First and foremost, this program is not a silver bullet, but it can and has had success in reducing gun violence in the project’s targeted area. We would encourage others to join the effort and welcome the opportunity to utilize our collective impact to continue to make a difference in reducing violence in our communities. During our first nine months of operation, we have created 30 Partnerships with other community organizations that want to end violence. We have learned that what must also be addressed are the root causes of violence including, poverty, lack of education, unemployment, lack of affordable stable housing, transportation and child care. More help is needed to address these systemic root causes to eliminate disparities and offer individuals and families an equal chance for lifetime success.
We also recognized some of our greatest challenges including the important lesson learned of the need to serve the entire family unit; and thanks to the Urban League’s unique ability to offer direct services in four of the major cornerstones to a successful life (i.e., employment, housing, education, and health), the entire family unit is counseled and provided intense case management services to ensure the entire family’s success, stability, long-term economic security and sustainability. Mental health counseling for the entire family is another significant need, particularly when we seem to make progress with encouraging the youth to change behaviors, however, being certain that adults living in the same household have access to and can also benefit from counseling to change behaviors and increase knowledge as well further encourages and positions the entire family towards success.
Another major challenge is transportation. Youth want to participate in many activities, but lack transportation to get to and from locations/sites.
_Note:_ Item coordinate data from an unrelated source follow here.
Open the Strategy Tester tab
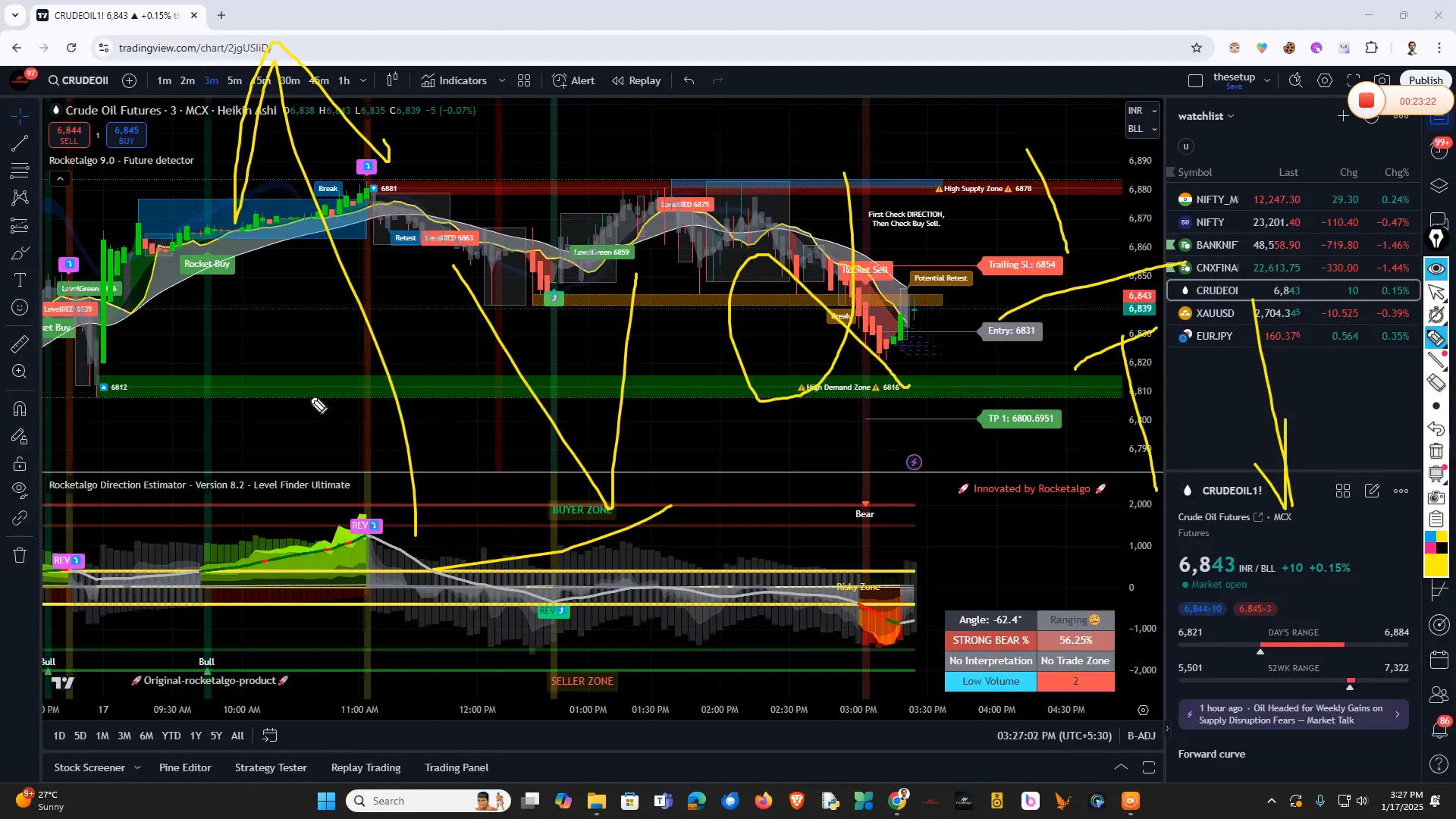 point(270,767)
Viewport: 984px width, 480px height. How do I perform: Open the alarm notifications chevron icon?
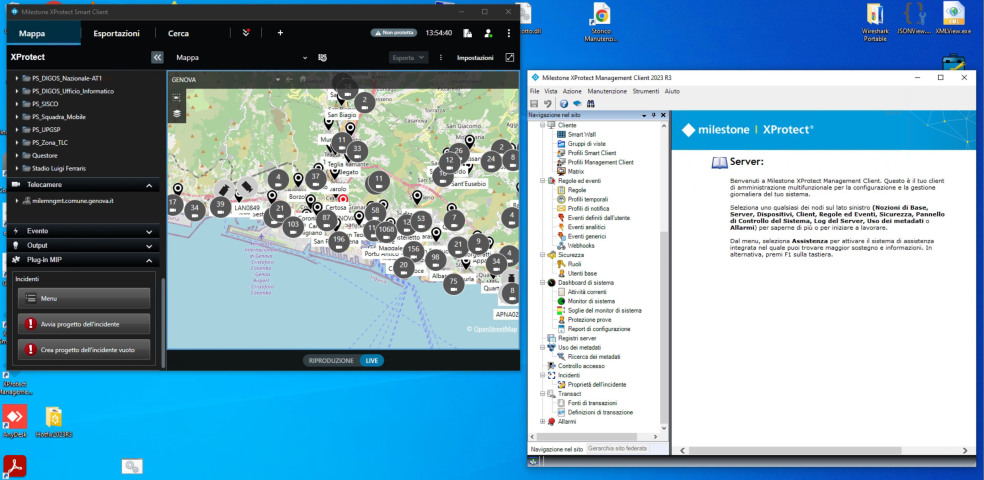pos(247,33)
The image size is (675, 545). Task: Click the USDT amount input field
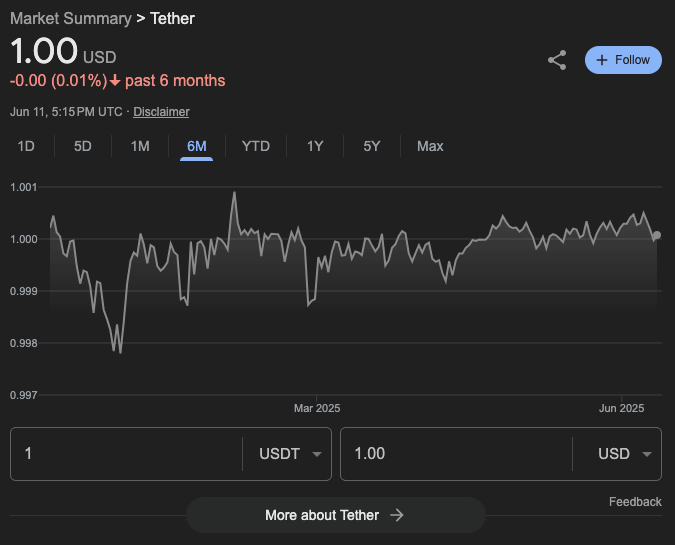[125, 454]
The Urban League could use a mobile van to continue its mobile/street outreach and to facilitate and transport youth to/from youth-centered services and enrichment activities.
A third major challenge is SPACE–the Urban League is in desperate need of additional meeting space to meet the growing demands of area youth that now access the entire facility daily for services. We have a waiting list for some 30+ young boys who desperately want to complete their GED, and although we can provide them bus passes to have ready access to easily get to the League (and we are currently engaged in talks to enable our facility to serve as a location for actual GED training), this new GED site operated by and located in the Urban League, would represent the area’s only facility that would offer GED training during evenings and weekends. Our current space does not afford a training room large enough to accommodate this size group.
Is there anything else you’d like us to know?
We remain so very grateful for the investment of the Steelcase Foundation in supporting and undergirding not just this project, but the work of the Urban League throughout its history in Grand Rapids. Starting with job creation back in the 1950s to Black and minority-owned suppliers and small business development today, the Steelcase Corporation and its Foundation have and continue to improve the lives of all who call Grand Rapids, Michigan home.